Radiolabelled somatostatin analogue(s) for peptide receptor scintigraphy and radionuclide therapy

Background: Peptide receptor scintigraphy with the radioactive somatostatin analogue, [In-111-DTPA(0)]octreotide, is a sensitive and specific technique to show in vivo the presence and abundance of somatostatin receptors on various tumours. Aim: With this technique primary tumours and metastases of neuroendocrine cancers as well as of many other cancer-types can be localised. This technique is currently used to assess the possibility of peptide receptor radionuclide therapy (PRRT) with repeated administrations of high doses of [In-111-DTPA(0)]octreotide.
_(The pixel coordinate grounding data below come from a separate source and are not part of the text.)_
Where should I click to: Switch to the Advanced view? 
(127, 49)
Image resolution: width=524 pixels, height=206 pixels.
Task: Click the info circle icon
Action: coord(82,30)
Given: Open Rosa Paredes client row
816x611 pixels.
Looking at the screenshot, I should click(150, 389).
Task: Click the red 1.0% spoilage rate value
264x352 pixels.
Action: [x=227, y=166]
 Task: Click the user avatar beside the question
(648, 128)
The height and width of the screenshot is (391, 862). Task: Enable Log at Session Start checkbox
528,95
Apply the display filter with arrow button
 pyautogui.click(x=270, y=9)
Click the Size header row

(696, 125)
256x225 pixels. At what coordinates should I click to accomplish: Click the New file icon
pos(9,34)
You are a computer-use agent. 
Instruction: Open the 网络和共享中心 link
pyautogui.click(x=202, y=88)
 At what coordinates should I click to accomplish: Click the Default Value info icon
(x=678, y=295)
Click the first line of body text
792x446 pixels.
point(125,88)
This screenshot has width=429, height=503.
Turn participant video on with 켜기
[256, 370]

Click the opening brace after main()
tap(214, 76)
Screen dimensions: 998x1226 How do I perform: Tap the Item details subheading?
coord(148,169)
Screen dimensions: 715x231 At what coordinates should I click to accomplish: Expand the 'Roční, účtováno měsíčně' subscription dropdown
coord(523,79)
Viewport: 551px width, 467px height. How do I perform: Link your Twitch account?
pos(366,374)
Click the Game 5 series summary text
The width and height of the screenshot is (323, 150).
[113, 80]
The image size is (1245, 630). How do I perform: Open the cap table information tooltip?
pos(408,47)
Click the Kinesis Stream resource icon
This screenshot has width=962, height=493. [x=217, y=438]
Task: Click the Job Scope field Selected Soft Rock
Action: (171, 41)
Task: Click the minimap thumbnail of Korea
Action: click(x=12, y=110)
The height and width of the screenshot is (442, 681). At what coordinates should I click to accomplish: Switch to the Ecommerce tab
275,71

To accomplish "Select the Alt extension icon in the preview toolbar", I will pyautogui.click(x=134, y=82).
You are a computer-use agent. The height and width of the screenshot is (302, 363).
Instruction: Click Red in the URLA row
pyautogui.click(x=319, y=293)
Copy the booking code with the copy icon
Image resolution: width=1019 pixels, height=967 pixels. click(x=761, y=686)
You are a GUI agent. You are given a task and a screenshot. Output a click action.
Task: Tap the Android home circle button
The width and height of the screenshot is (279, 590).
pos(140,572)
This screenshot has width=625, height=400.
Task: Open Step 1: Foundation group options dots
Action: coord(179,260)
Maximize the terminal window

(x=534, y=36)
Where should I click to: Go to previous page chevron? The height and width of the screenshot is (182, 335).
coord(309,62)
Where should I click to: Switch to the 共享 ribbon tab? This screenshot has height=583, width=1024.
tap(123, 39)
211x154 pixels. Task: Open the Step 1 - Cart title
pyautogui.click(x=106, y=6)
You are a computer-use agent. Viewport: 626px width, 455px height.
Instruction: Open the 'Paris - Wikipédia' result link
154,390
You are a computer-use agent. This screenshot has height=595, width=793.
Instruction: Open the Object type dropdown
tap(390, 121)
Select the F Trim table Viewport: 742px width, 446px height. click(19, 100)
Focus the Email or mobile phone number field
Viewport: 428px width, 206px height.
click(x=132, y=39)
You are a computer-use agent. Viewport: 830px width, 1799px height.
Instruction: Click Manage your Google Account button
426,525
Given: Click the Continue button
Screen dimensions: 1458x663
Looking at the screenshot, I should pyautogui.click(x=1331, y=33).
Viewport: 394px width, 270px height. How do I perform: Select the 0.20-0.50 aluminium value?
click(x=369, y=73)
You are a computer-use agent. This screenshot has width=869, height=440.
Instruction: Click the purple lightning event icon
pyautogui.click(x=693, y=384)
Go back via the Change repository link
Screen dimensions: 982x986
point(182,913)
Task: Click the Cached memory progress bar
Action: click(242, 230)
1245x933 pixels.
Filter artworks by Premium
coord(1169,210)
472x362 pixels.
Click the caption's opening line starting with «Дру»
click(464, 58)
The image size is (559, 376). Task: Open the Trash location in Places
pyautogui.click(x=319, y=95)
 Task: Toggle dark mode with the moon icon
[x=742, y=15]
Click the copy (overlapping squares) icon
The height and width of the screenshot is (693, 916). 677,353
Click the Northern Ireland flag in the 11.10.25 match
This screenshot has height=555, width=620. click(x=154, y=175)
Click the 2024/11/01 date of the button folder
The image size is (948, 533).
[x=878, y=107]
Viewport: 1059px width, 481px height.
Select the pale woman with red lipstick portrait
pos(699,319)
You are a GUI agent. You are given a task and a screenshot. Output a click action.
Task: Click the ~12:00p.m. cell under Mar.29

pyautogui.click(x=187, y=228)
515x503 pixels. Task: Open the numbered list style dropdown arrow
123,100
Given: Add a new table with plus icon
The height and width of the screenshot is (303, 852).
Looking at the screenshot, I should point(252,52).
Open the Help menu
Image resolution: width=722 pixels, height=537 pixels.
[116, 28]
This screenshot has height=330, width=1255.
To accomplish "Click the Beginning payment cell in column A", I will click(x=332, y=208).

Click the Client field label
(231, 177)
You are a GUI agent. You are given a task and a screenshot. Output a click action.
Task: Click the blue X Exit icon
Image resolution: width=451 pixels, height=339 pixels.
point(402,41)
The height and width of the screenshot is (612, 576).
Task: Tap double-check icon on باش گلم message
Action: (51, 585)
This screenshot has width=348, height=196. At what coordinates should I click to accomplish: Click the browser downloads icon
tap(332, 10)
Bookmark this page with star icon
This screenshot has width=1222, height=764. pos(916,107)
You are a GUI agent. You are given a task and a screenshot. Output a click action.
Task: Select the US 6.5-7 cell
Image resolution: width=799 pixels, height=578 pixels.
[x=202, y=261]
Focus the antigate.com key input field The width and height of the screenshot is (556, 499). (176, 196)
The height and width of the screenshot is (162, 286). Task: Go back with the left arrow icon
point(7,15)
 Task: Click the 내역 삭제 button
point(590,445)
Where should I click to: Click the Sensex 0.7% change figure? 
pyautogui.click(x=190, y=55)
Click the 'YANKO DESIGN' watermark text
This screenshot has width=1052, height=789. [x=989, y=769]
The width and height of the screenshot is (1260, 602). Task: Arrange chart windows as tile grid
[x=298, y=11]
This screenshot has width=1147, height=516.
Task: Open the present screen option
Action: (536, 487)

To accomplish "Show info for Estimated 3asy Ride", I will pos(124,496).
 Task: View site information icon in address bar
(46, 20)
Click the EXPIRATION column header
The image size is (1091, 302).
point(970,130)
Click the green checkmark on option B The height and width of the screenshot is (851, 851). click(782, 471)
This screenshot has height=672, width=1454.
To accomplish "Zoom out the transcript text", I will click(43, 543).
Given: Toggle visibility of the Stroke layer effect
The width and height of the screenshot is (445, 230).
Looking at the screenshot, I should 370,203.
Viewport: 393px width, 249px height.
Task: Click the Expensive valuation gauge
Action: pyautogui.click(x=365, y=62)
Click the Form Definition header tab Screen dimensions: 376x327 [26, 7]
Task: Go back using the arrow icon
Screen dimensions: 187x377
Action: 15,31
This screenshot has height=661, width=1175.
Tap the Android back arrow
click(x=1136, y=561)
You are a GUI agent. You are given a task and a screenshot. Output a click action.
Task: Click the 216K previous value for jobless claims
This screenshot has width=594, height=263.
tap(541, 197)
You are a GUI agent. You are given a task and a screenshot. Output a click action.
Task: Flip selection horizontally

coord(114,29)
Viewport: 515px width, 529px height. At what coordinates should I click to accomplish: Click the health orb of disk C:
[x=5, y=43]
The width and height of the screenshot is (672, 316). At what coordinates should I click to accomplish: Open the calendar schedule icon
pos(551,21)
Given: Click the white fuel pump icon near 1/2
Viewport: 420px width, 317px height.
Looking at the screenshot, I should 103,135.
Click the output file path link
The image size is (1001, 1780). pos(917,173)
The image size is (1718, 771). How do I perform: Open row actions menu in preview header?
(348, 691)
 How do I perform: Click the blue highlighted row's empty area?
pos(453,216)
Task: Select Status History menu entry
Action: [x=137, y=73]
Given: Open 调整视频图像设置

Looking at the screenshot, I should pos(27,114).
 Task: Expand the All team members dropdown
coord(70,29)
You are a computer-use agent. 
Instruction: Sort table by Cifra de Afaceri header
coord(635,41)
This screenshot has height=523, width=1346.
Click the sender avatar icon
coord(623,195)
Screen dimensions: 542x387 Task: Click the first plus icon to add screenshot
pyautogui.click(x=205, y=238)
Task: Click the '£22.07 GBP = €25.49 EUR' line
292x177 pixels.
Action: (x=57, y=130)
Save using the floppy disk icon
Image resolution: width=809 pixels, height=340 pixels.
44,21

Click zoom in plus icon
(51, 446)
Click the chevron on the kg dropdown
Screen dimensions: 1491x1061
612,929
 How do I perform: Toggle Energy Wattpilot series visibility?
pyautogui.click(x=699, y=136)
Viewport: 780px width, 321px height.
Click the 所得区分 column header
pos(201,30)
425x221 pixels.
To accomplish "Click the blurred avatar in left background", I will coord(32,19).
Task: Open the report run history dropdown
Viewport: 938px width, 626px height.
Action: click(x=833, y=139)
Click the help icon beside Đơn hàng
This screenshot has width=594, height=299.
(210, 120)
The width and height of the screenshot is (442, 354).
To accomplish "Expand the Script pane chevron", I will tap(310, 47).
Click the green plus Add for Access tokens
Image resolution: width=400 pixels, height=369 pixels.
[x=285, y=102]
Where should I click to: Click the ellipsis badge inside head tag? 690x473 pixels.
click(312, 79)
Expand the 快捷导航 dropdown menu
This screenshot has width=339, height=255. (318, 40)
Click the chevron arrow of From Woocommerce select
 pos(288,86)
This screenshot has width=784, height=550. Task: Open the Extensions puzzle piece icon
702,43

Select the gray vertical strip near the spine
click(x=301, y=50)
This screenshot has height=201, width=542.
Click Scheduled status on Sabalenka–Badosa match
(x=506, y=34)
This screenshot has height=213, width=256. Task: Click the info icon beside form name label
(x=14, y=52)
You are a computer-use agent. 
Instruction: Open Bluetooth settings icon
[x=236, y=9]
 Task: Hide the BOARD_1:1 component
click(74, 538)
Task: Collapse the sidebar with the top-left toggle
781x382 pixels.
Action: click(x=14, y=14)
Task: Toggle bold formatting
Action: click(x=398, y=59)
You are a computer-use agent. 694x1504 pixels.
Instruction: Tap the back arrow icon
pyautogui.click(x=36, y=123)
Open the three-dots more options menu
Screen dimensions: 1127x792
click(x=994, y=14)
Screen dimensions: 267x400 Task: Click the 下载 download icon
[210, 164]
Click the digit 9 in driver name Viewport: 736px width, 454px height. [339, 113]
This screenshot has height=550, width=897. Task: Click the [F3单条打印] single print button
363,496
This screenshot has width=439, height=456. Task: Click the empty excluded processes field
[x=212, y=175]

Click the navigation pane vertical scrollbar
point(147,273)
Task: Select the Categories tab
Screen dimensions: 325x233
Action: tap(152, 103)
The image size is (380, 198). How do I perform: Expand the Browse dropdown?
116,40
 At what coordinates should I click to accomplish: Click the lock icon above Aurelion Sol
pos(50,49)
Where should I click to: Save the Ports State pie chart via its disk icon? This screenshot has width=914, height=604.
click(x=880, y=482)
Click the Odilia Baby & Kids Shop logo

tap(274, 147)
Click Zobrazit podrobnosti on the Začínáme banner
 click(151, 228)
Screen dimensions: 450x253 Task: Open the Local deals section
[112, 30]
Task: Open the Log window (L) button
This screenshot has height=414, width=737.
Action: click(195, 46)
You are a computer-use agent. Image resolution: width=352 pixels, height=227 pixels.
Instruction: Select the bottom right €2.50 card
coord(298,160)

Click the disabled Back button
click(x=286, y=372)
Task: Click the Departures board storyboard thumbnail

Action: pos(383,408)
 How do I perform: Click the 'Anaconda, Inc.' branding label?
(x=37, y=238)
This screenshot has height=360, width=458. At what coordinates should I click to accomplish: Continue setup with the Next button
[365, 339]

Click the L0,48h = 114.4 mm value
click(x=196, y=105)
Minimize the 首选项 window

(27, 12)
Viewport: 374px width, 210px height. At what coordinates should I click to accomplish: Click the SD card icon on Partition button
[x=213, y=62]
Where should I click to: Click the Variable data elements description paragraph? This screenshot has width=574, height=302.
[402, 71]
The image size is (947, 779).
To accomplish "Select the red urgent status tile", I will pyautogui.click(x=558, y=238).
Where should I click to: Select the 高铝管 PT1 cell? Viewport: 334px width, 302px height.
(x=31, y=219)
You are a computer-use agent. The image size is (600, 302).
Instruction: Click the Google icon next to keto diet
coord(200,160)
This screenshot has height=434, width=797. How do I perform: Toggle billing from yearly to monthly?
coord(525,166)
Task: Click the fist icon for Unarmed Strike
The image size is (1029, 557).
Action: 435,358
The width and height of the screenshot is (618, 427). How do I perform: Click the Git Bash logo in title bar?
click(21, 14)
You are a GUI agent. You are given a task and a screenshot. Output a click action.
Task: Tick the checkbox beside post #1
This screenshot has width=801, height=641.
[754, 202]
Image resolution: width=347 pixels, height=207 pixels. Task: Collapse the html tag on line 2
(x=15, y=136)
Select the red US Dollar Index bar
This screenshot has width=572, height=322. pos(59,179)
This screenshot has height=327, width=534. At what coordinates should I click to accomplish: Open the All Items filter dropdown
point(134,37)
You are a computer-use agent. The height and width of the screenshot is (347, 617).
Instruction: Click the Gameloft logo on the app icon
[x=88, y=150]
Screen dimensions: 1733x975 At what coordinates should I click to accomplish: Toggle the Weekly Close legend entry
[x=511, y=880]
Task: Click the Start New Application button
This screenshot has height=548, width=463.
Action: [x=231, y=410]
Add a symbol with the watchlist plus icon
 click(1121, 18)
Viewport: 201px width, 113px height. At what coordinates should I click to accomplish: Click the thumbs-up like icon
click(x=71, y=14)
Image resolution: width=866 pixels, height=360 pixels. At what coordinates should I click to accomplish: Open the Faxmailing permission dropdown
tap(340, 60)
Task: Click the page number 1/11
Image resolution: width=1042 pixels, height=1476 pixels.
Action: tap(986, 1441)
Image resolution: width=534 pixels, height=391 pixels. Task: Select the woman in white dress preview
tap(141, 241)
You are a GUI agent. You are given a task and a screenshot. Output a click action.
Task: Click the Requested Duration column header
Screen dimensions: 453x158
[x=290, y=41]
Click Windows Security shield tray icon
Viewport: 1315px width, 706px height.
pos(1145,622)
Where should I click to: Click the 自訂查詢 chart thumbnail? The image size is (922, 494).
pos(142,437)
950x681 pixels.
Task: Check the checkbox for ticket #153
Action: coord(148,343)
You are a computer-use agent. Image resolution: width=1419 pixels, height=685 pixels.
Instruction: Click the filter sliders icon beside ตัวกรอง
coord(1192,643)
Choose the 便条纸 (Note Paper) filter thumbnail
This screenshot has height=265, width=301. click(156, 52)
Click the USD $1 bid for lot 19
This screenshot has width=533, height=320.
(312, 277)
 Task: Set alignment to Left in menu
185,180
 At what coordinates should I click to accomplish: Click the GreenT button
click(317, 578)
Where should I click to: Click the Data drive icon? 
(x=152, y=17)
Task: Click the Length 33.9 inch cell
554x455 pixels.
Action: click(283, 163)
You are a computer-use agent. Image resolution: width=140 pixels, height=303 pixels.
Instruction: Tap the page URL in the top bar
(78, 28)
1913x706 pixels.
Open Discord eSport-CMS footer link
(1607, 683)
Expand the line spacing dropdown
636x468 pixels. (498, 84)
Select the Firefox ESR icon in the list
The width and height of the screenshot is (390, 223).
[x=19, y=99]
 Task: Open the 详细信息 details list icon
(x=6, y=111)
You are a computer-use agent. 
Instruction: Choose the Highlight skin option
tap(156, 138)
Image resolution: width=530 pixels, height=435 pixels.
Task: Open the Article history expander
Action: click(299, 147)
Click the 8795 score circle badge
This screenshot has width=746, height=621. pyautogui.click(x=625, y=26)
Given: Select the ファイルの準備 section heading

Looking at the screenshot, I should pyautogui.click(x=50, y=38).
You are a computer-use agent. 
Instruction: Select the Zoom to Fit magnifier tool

In-111 emits Auger and conversion electrons having a tissue penetration of 0.02-10 mu m and 200 to 500 mu m, respectively. Patients and methods: Thirty end-stage patients with mostly neuroendocrine progressing tumours were treated with [In-111-DTPA(0)]octreotide, up to a maximal cumulative patient dose of about 74 GBq, in a phase I trial. Results: There were no major clinical side effects after up to two years treatment, except that in a few patients a transient decline in platelets counts and lymphocyte subsets occurred. Promising beneficial effects on clinical symptoms, hormone production and tumour proliferation were found. Of the 21 patients who received a cumulative dose of more than 20 GBq, eight patients showed stabilisation of disease and six other patients a reduction in size of tumours. There is a tendency towards better results in patients whose tumours have a higher accumulation of the radioligand. Conclusions: PRRT is feasible, also with In-111 as radionuclide. Depending on the homogeneity of distribution of tumour cells expressing peptide receptors and the size of the tumour, beta-emitting radionuclides, e.g., Y-90, labelled to DOTA-chelated peptides, are also attractive candidates for PRRT. The first PRRT trials with [Y-90-DOTA(0),Tyr(3)]octreotide started recently.